**Given data:**
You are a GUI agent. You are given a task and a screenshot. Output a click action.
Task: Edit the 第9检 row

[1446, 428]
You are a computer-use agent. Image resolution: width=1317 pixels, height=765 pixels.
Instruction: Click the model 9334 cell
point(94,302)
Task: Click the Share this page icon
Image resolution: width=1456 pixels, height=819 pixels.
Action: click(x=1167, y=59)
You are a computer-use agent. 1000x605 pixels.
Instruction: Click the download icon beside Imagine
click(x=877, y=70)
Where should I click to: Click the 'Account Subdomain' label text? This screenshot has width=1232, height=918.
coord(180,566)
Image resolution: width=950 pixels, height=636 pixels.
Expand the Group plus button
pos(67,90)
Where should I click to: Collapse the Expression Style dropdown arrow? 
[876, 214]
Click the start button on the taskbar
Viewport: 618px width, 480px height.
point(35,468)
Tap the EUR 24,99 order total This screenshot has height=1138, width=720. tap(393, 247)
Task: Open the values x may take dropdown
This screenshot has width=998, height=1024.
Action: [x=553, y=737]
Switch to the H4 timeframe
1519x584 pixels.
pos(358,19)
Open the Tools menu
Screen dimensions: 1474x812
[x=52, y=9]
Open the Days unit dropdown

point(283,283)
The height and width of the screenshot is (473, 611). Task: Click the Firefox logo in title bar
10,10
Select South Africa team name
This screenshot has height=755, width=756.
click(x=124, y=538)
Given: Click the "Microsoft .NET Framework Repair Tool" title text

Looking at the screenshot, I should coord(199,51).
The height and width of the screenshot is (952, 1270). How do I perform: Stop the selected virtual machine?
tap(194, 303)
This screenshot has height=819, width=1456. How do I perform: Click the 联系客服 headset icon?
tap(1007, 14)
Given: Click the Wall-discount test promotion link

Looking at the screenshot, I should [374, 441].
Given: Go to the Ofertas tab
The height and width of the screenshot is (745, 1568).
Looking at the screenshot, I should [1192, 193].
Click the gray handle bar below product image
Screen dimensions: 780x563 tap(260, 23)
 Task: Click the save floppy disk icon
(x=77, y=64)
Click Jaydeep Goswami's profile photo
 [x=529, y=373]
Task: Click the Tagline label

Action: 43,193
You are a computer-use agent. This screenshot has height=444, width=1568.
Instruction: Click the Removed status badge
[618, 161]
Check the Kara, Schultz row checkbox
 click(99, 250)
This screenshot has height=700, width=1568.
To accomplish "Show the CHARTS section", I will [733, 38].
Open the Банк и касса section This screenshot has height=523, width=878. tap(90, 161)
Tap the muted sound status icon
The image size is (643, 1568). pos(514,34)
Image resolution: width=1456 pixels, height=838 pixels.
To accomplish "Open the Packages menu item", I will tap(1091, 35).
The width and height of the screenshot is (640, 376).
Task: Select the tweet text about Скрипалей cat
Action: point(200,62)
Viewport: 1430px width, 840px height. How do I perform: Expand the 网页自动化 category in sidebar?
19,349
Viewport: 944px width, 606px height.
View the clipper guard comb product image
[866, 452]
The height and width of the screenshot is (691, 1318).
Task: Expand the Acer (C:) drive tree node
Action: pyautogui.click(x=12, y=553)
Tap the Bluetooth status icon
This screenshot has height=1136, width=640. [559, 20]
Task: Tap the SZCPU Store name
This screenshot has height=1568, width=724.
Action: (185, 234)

**Problem:** Output the listing above as a Markdown table with two columns, Row and Line. Number each line of the listing in Row, put its text in Line, and leave out blank lines.

**Exercise solution:**
| Row | Line |
|---|---|
| 1 | You are a GUI agent. You are given a task and a screenshot. Output a click action. |
| 2 | Task: Edit the 第9检 row |
| 3 | [1446, 428] |
| 4 | You are a computer-use agent. Image resolution: width=1317 pixels, height=765 pixels. |
| 5 | Instruction: Click the model 9334 cell |
| 6 | point(94,302) |
| 7 | Task: Click the Share this page icon |
| 8 | Image resolution: width=1456 pixels, height=819 pixels. |
| 9 | Action: click(x=1167, y=59) |
| 10 | You are a computer-use agent. 1000x605 pixels. |
| 11 | Instruction: Click the download icon beside Imagine |
| 12 | click(x=877, y=70) |
| 13 | Where should I click to: Click the 'Account Subdomain' label text? This screenshot has width=1232, height=918. |
| 14 | coord(180,566) |
| 15 | Image resolution: width=950 pixels, height=636 pixels. |
| 16 | Expand the Group plus button |
| 17 | pos(67,90) |
| 18 | Where should I click to: Collapse the Expression Style dropdown arrow?  |
| 19 | [876, 214] |
| 20 | Click the start button on the taskbar |
| 21 | Viewport: 618px width, 480px height. |
| 22 | point(35,468) |
| 23 | Tap the EUR 24,99 order total This screenshot has height=1138, width=720. tap(393, 247) |
| 24 | Task: Open the values x may take dropdown |
| 25 | This screenshot has width=998, height=1024. |
| 26 | Action: [x=553, y=737] |
| 27 | Switch to the H4 timeframe |
| 28 | 1519x584 pixels. |
| 29 | pos(358,19) |
| 30 | Open the Tools menu |
| 31 | Screen dimensions: 1474x812 |
| 32 | [x=52, y=9] |
| 33 | Open the Days unit dropdown |
| 34 | point(283,283) |
| 35 | The height and width of the screenshot is (473, 611). Task: Click the Firefox logo in title bar |
| 36 | 10,10 |
| 37 | Select South Africa team name |
| 38 | This screenshot has height=755, width=756. |
| 39 | click(x=124, y=538) |
| 40 | Given: Click the "Microsoft .NET Framework Repair Tool" title text |
| 41 | Looking at the screenshot, I should coord(199,51). |
| 42 | The height and width of the screenshot is (952, 1270). How do I perform: Stop the selected virtual machine? |
| 43 | tap(194, 303) |
| 44 | This screenshot has height=819, width=1456. How do I perform: Click the 联系客服 headset icon? |
| 45 | tap(1007, 14) |
| 46 | Given: Click the Wall-discount test promotion link |
| 47 | Looking at the screenshot, I should [374, 441]. |
| 48 | Given: Go to the Ofertas tab |
| 49 | The height and width of the screenshot is (745, 1568). |
| 50 | Looking at the screenshot, I should [1192, 193]. |
| 51 | Click the gray handle bar below product image |
| 52 | Screen dimensions: 780x563 tap(260, 23) |
| 53 |  Task: Click the save floppy disk icon |
| 54 | (x=77, y=64) |
| 55 | Click Jaydeep Goswami's profile photo |
| 56 |  [x=529, y=373] |
| 57 | Task: Click the Tagline label |
| 58 | Action: 43,193 |
| 59 | You are a computer-use agent. This screenshot has height=444, width=1568. |
| 60 | Instruction: Click the Removed status badge |
| 61 | [618, 161] |
| 62 | Check the Kara, Schultz row checkbox |
| 63 |  click(99, 250) |
| 64 | This screenshot has height=700, width=1568. |
| 65 | To accomplish "Show the CHARTS section", I will [733, 38]. |
| 66 | Open the Банк и касса section This screenshot has height=523, width=878. tap(90, 161) |
| 67 | Tap the muted sound status icon |
| 68 | The image size is (643, 1568). pos(514,34) |
| 69 | Image resolution: width=1456 pixels, height=838 pixels. |
| 70 | To accomplish "Open the Packages menu item", I will tap(1091, 35). |
| 71 | The width and height of the screenshot is (640, 376). |
| 72 | Task: Select the tweet text about Скрипалей cat |
| 73 | Action: point(200,62) |
| 74 | Viewport: 1430px width, 840px height. How do I perform: Expand the 网页自动化 category in sidebar? |
| 75 | 19,349 |
| 76 | Viewport: 944px width, 606px height. |
| 77 | View the clipper guard comb product image |
| 78 | [866, 452] |
| 79 | The height and width of the screenshot is (691, 1318). |
| 80 | Task: Expand the Acer (C:) drive tree node |
| 81 | Action: pyautogui.click(x=12, y=553) |
| 82 | Tap the Bluetooth status icon |
| 83 | This screenshot has height=1136, width=640. [559, 20] |
| 84 | Task: Tap the SZCPU Store name |
| 85 | This screenshot has height=1568, width=724. |
| 86 | Action: (185, 234) |